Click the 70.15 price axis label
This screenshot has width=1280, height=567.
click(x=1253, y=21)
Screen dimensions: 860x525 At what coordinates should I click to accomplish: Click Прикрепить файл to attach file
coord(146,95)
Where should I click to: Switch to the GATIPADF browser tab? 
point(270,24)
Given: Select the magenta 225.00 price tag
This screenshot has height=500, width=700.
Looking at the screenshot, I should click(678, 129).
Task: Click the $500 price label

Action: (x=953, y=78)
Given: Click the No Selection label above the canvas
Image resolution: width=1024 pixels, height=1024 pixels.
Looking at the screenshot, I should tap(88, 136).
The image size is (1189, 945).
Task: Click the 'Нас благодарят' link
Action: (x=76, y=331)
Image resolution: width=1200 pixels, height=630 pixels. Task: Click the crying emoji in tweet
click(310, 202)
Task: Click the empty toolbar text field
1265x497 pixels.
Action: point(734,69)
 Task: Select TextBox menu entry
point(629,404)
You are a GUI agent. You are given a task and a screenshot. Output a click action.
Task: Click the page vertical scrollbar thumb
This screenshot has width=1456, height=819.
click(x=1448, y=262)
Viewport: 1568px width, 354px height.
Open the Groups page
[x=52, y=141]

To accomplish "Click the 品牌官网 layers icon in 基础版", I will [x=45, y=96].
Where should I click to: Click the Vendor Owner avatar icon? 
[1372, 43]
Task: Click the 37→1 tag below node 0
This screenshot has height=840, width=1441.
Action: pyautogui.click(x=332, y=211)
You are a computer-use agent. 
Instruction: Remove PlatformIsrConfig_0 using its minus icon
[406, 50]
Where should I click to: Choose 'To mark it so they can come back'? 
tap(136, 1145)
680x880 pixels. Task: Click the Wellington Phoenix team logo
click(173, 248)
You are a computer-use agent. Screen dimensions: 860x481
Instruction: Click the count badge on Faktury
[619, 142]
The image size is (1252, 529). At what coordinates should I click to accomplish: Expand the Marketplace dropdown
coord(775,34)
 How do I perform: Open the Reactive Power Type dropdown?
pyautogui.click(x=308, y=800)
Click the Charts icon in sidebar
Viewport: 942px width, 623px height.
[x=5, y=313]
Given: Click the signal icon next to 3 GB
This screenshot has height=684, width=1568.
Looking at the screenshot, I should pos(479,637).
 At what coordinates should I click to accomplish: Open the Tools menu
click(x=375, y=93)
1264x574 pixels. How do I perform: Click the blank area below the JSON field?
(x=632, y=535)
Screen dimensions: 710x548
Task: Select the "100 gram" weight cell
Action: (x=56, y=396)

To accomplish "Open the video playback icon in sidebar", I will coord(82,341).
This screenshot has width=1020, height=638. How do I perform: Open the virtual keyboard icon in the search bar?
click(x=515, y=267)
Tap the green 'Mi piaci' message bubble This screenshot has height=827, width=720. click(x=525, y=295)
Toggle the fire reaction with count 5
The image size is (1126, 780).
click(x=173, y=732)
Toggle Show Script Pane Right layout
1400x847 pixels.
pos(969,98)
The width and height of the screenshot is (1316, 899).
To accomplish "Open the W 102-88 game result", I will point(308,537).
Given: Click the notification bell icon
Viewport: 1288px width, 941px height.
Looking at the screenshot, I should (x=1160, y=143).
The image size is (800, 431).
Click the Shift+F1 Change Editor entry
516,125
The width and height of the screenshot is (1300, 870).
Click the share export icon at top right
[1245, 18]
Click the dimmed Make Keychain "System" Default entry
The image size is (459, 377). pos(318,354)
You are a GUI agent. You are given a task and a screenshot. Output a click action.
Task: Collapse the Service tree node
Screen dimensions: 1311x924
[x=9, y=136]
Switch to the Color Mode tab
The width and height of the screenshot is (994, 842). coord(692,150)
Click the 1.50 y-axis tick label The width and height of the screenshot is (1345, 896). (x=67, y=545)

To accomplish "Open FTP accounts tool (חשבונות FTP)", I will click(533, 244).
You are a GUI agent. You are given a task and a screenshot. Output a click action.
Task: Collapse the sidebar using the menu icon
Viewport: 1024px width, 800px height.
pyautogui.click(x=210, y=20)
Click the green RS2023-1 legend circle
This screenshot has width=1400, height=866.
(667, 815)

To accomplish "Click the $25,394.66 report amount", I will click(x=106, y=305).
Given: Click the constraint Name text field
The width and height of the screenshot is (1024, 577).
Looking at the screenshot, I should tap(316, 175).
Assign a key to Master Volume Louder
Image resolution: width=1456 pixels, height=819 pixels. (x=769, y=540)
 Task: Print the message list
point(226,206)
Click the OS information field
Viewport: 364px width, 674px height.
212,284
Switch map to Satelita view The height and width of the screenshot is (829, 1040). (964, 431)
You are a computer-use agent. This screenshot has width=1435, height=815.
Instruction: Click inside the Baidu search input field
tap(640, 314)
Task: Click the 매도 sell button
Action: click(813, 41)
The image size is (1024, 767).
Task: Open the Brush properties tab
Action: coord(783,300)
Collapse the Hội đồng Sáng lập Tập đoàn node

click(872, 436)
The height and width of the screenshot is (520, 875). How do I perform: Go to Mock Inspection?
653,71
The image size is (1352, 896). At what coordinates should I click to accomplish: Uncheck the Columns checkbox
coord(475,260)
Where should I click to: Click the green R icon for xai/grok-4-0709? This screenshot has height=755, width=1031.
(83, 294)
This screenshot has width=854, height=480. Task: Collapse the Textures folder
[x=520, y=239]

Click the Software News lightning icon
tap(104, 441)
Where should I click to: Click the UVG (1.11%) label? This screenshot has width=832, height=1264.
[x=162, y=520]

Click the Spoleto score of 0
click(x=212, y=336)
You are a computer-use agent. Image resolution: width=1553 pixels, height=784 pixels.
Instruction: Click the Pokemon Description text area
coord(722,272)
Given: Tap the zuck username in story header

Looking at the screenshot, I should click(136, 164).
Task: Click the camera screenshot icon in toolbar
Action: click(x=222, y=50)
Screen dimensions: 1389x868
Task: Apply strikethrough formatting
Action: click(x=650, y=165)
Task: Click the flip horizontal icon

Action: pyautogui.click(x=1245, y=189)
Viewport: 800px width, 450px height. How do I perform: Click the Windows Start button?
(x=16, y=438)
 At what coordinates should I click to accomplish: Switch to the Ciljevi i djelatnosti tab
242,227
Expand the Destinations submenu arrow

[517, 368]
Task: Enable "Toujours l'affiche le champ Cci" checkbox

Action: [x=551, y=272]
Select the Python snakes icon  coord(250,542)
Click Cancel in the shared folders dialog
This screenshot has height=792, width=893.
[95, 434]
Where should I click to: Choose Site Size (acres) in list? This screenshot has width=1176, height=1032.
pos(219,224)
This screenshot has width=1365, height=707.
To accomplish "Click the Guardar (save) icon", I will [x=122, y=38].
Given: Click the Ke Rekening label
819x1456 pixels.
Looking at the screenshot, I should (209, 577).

** EXERCISE REQUIREMENTS **
Rewrite all of the records above, replacing "crying emoji" with "sad face emoji" and leaving everything else unchanged.

** OUTPUT FOR THIS EXERCISE **
Click the 70.15 price axis label
This screenshot has width=1280, height=567.
click(x=1253, y=21)
Screen dimensions: 860x525 At what coordinates should I click to accomplish: Click Прикрепить файл to attach file
coord(146,95)
Where should I click to: Switch to the GATIPADF browser tab? 
point(270,24)
Given: Select the magenta 225.00 price tag
This screenshot has height=500, width=700.
Looking at the screenshot, I should click(678, 129).
Task: Click the $500 price label

Action: (x=953, y=78)
Given: Click the No Selection label above the canvas
Image resolution: width=1024 pixels, height=1024 pixels.
Looking at the screenshot, I should tap(88, 136).
The image size is (1189, 945).
Task: Click the 'Нас благодарят' link
Action: (x=76, y=331)
Image resolution: width=1200 pixels, height=630 pixels. Task: Click the sad face emoji in tweet
click(310, 202)
Task: Click the empty toolbar text field
1265x497 pixels.
Action: point(734,69)
 Task: Select TextBox menu entry
point(629,404)
You are a GUI agent. You are given a task and a screenshot. Output a click action.
Task: Click the page vertical scrollbar thumb
This screenshot has width=1456, height=819.
click(x=1448, y=262)
Viewport: 1568px width, 354px height.
Open the Groups page
[x=52, y=141]

To accomplish "Click the 品牌官网 layers icon in 基础版", I will [x=45, y=96].
Where should I click to: Click the Vendor Owner avatar icon? 
[1372, 43]
Task: Click the 37→1 tag below node 0
This screenshot has height=840, width=1441.
Action: pyautogui.click(x=332, y=211)
You are a computer-use agent. 
Instruction: Remove PlatformIsrConfig_0 using its minus icon
[406, 50]
Where should I click to: Choose 'To mark it so they can come back'? 
tap(136, 1145)
680x880 pixels. Task: Click the Wellington Phoenix team logo
click(173, 248)
You are a computer-use agent. Screen dimensions: 860x481
Instruction: Click the count badge on Faktury
[619, 142]
The image size is (1252, 529). At what coordinates should I click to accomplish: Expand the Marketplace dropdown
coord(775,34)
 How do I perform: Open the Reactive Power Type dropdown?
pyautogui.click(x=308, y=800)
Click the Charts icon in sidebar
Viewport: 942px width, 623px height.
[x=5, y=313]
Given: Click the signal icon next to 3 GB
This screenshot has height=684, width=1568.
Looking at the screenshot, I should pos(479,637).
 At what coordinates should I click to accomplish: Open the Tools menu
click(x=375, y=93)
1264x574 pixels. How do I perform: Click the blank area below the JSON field?
(x=632, y=535)
Screen dimensions: 710x548
Task: Select the "100 gram" weight cell
Action: (x=56, y=396)

To accomplish "Open the video playback icon in sidebar", I will coord(82,341).
This screenshot has width=1020, height=638. How do I perform: Open the virtual keyboard icon in the search bar?
click(x=515, y=267)
Tap the green 'Mi piaci' message bubble This screenshot has height=827, width=720. click(x=525, y=295)
Toggle the fire reaction with count 5
The image size is (1126, 780).
click(x=173, y=732)
Toggle Show Script Pane Right layout
1400x847 pixels.
pos(969,98)
The width and height of the screenshot is (1316, 899).
To accomplish "Open the W 102-88 game result", I will point(308,537).
Given: Click the notification bell icon
Viewport: 1288px width, 941px height.
Looking at the screenshot, I should (x=1160, y=143).
The image size is (800, 431).
Click the Shift+F1 Change Editor entry
516,125
The width and height of the screenshot is (1300, 870).
Click the share export icon at top right
[1245, 18]
Click the dimmed Make Keychain "System" Default entry
The image size is (459, 377). pos(318,354)
You are a GUI agent. You are given a task and a screenshot. Output a click action.
Task: Collapse the Service tree node
Screen dimensions: 1311x924
[x=9, y=136]
Switch to the Color Mode tab
The width and height of the screenshot is (994, 842). coord(692,150)
Click the 1.50 y-axis tick label The width and height of the screenshot is (1345, 896). (x=67, y=545)

To accomplish "Open FTP accounts tool (חשבונות FTP)", I will click(533, 244).
You are a GUI agent. You are given a task and a screenshot. Output a click action.
Task: Collapse the sidebar using the menu icon
Viewport: 1024px width, 800px height.
pyautogui.click(x=210, y=20)
Click the green RS2023-1 legend circle
This screenshot has width=1400, height=866.
(667, 815)

To accomplish "Click the $25,394.66 report amount", I will click(x=106, y=305).
Given: Click the constraint Name text field
The width and height of the screenshot is (1024, 577).
Looking at the screenshot, I should tap(316, 175).
Assign a key to Master Volume Louder
Image resolution: width=1456 pixels, height=819 pixels. (x=769, y=540)
 Task: Print the message list
point(226,206)
Click the OS information field
Viewport: 364px width, 674px height.
212,284
Switch map to Satelita view The height and width of the screenshot is (829, 1040). (964, 431)
You are a computer-use agent. This screenshot has width=1435, height=815.
Instruction: Click inside the Baidu search input field
tap(640, 314)
Task: Click the 매도 sell button
Action: click(813, 41)
The image size is (1024, 767).
Task: Open the Brush properties tab
Action: coord(783,300)
Collapse the Hội đồng Sáng lập Tập đoàn node

click(872, 436)
The height and width of the screenshot is (520, 875). How do I perform: Go to Mock Inspection?
653,71
The image size is (1352, 896). At what coordinates should I click to accomplish: Uncheck the Columns checkbox
coord(475,260)
Where should I click to: Click the green R icon for xai/grok-4-0709? This screenshot has height=755, width=1031.
(83, 294)
This screenshot has width=854, height=480. Task: Collapse the Textures folder
[x=520, y=239]

Click the Software News lightning icon
tap(104, 441)
Where should I click to: Click the UVG (1.11%) label? This screenshot has width=832, height=1264.
[x=162, y=520]

Click the Spoleto score of 0
click(x=212, y=336)
You are a computer-use agent. Image resolution: width=1553 pixels, height=784 pixels.
Instruction: Click the Pokemon Description text area
coord(722,272)
Given: Tap the zuck username in story header

Looking at the screenshot, I should click(136, 164).
Task: Click the camera screenshot icon in toolbar
Action: click(x=222, y=50)
Screen dimensions: 1389x868
Task: Apply strikethrough formatting
Action: click(x=650, y=165)
Task: Click the flip horizontal icon

Action: pyautogui.click(x=1245, y=189)
Viewport: 800px width, 450px height. How do I perform: Click the Windows Start button?
(x=16, y=438)
 At what coordinates should I click to accomplish: Switch to the Ciljevi i djelatnosti tab
242,227
Expand the Destinations submenu arrow

[517, 368]
Task: Enable "Toujours l'affiche le champ Cci" checkbox

Action: [x=551, y=272]
Select the Python snakes icon  coord(250,542)
Click Cancel in the shared folders dialog
This screenshot has height=792, width=893.
[95, 434]
Where should I click to: Choose Site Size (acres) in list? This screenshot has width=1176, height=1032.
pos(219,224)
This screenshot has width=1365, height=707.
To accomplish "Click the Guardar (save) icon", I will [x=122, y=38].
Given: Click the Ke Rekening label
819x1456 pixels.
Looking at the screenshot, I should (209, 577).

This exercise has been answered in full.